Jak doszliśmy tutaj? Rok 2020 jest ciekawym rokiem dla rocznic. We wrześniu 1980 roku Saddam Husajn, iracki dyktator, rozpoczął inwazję Iranu. Myślał, że zmiażdży początkującą rewolucję islamską w kołysce. Wspierany przez państwa arabskie i mocarstwa naftowe z Zatoki walczył przez osiem lat. Przy okazji używał gazów trujących i ludobójczych działań przeciwko Kurdom. Jednak nie pokonał Iranu.

 

Irańska rewolucja przetrwała i rozprzestrzeniła się w regionie. Karmiła Hezbollah, doprowadzając w końcu Izrael do opuszczenia Libanu w 2000 roku. Sześć lat później Hezbollah walczył i poniekąd ponownie upokorzył Izrael. Nowoczesna, wysoce technologiczna armia Izraela jest w dużej mierze rezultatem próby nieudanego pokonania Hezbollahu w 2006 roku.  

 

Czy więc Saddam Husajn jest za to odpowiedzialny? W pewnym sensie, tak. Czterdziesta rocznica irackiej napaści na Iran znajduje Izrael z najpotężniejszą armią w regionie, z dwoma szwadronami F-35, dronami, pociskami balistycznymi, okrętami podwodnymi i precyzyjną bronią, satelitami i komputerami ze sztuczną inteligencją, kierującymi wysiłkami wojennymi kraju. Ponad tysiąc nalotów na irańskie instalacje w Syrii pokazują siłę Izraela i, podobnie jak niemożność Saddama pokonania Iranu w latach 1980., wynikiem jest dalsze rozprzestrzenienie się Iranu do Syrii, Libanu, Jemenu a także do Strefy Gazy.   

 

W tym roku patrzymy także wstecz na 30. rocznicę inwazji Iraku na Kuwejt. To doprowadziło do decyzji USA wyrzucenia Irakijczyków z Kuwejtu przy użyciu najnowszej “amerykańskiej rewolucji w dziedzinie uzbrojenia”. Wiemy, że klęska olbrzymiej, wyposażonej przez Związek Radziecki, konwencjonalnej armii Iraku, pokazuje, jak przestarzałe, stały się duże, zwiotczałe, konwencjonalne armie. W latach 1990. rozpoczęła się nowa era, “nowy porządek świata” hegemonii USA. Wyzwanie temu postawili bardzo szybko rebelianci i terroryści w miejscach takich jak Somalia. Porażka Ameryki w Mogadiszu, incydent “Black Hawk Down” zapowiadały porażkę USA w Iraku i w Afganistanie.  

 

Prezydent USA Donald Trump przysiągł, że opuści Afganistan. Administracja Obamy usunęła siły USA z Iraku. Wróciły tylko tymczasowo w 2014 roku, ale dowody pokazują, że znowu odejdą i Irak stanie się częściową kolonią Iranu. Inwazja Saddama na Kuwejt pomogła stworzyć proces, który prowadził do tej sytuacji, choć dopiero po kilku dziesięcioleciach.

*Części ćwiczenia*
#1 Wymień wszystkie miejsca, do których według tekstu o Bliskim Wschodzie Iran dalej się rozprzestrzenił.
#2 Przepisz z tekstu o Bliskim Wschodzie fragment rozpoczynający się słowami „W tym roku patrzymy” i kończący się słowami „i w Afganistanie.”.

*Fragment danych*
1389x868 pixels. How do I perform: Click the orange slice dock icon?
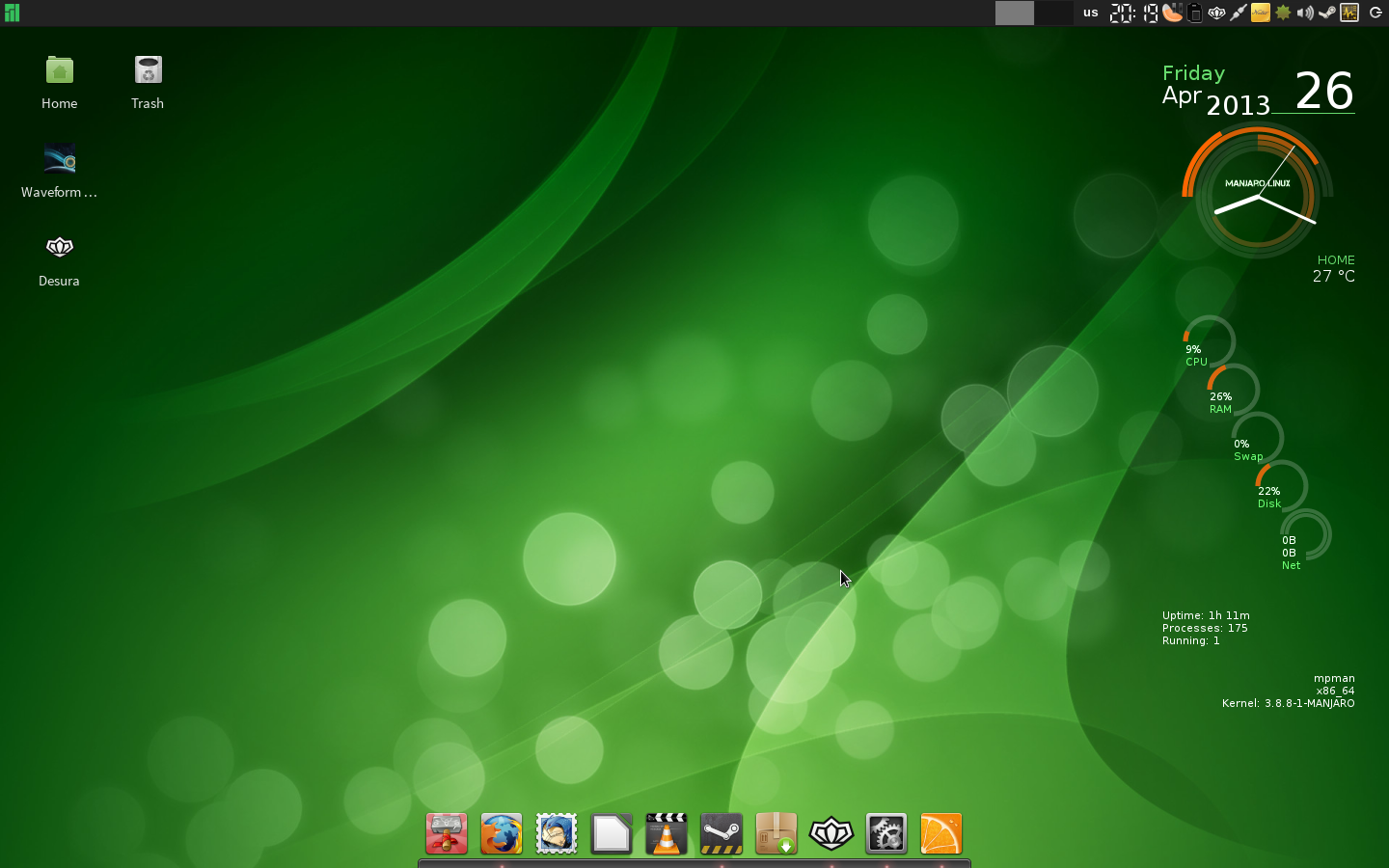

* * *

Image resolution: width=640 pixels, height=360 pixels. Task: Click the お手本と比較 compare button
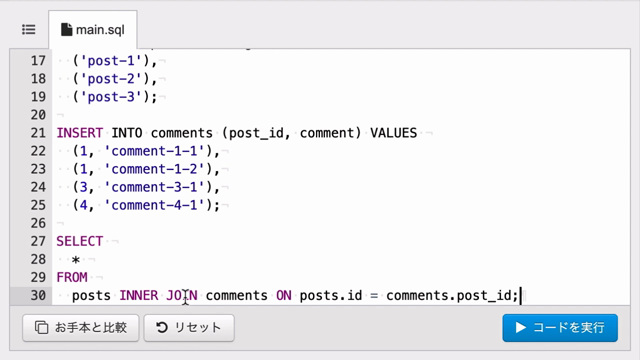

*Odpowiedzi do zadań*
#1 Syria, Liban, Jemen, Strefa Gazy

#2
W tym roku patrzymy także wstecz na 30. rocznicę inwazji Iraku na Kuwejt. To doprowadziło do decyzji USA wyrzucenia Irakijczyków z Kuwejtu przy użyciu najnowszej “amerykańskiej rewolucji w dziedzinie uzbrojenia”. Wiemy, że klęska olbrzymiej, wyposażonej przez Związek Radziecki, konwencjonalnej armii Iraku, pokazuje, jak przestarzałe, stały się duże, zwiotczałe, konwencjonalne armie. W latach 1990. rozpoczęła się nowa era, “nowy porządek świata” hegemonii USA. Wyzwanie temu postawili bardzo szybko rebelianci i terroryści w miejscach takich jak Somalia. Porażka Ameryki w Mogadiszu, incydent “Black Hawk Down” zapowiadały porażkę USA w Iraku i w Afganistanie.